The Error Report for an automated neural network for a dataset with 2 classes in the output variable will look slightly different. Open the file Charles_BookClub.xlsx by clicking Help – Example Models on the Data Science ribbon, then Forecasting/Data Science Examples. This dataset contains data related to book purchases, customer demographics and purchase history as recorded by real-world book seller.

First, we partition the data into training and validation sets using the Standard Data Partition defaults of 60% of the data randomly allocated to the Training Set and 40% of the data randomly allocated to the Validation Set. For more information on partitioning a dataset, see the Data Science Partitioning chapter.

Standard Data Partition with Charles Bookclub

Select a cell on the STDPartition worksheet, then click Classify – Neural Network – Automatic Network on the Data Science ribbon. Select Florence (has 2 classes) for the Output variable and the M, R, and F variables as Selected variables.

The Number of Classes statistic will be automatically updated with a value of 2 when the Output Variable is selected. This indicates that the Output variable, CAT.MEDV, contains two classes, 0 and 1.

Choose the value that will be the indicator of “Success” by clicking the down arrow next to Success Class. In this example, we will use the default of 1 indicating that a value of “1” will be specified as a “success”.

Enter a value between 0 and 1 for Success Probability Cutoff. If the Probability of success (probability of the output variable = 1) is less than this value, then a 0 will be entered for the class value, otherwise a 1 will be entered for the class value.

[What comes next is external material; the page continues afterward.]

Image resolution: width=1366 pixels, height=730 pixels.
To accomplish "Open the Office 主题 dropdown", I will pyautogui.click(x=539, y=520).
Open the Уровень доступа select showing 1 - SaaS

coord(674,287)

In this example, we will keep the default of 0.5.

Neural Network Classification Architecture Search Dialog

Click Finish to accept the default settings for all parameters. Open the sheet, NNC_Output, which will be inserted to the right of the STDPartition sheet. Scroll down to the Architecture Search Error Log.

Automated Neural Network Results

The above error report gives the total number of errors, % Error, % Sensitivity (also known as true positive rate) and % Specificity (also known as true negative rate) in the classification produced by each network ID for the training and validation datasets separately. As shown in the Automatic Neural Network Classification section above, this report may be sorted by column by clicking the arrow next to each column heading. In addition, click the Net ID hyperlinks to re-run the Neural Network Classification method with Manual Architecture with the input and option settings as specified in the specific Net ID.

Let’s take a look at Net ID 5. This network has two hidden layers, each containing 1 nodes. For this neural network, the percentage of errors in the training data is 11.16% and the percentage of errors in the validation data is 10.375%. Click the Net5 link in cell C68 to open the Nueral Network Classification dialog. Notice that the Selected Variables and Output Variable have been prefilled in the Data tab. If you click Next, you will find that all Parameters have also been prefilled in the Parameters tab. Click Finish to fit the model.

Neural Network Classification Data and Parameters dialogs and Confusion Matrix results

The confusion matrices for both partitions are above. Notice the #N/A errors for both Precision and F1 Score in both. Recall that Precision is calculated as True Positives / (True Positives + False Positives) or, in the case of the training partition, 0/(0 + 0). The F1 Score is calculated as 2* (Precision * Recall)/(Precision + Recall), since Precision resulted in an error, F1 also results in an error.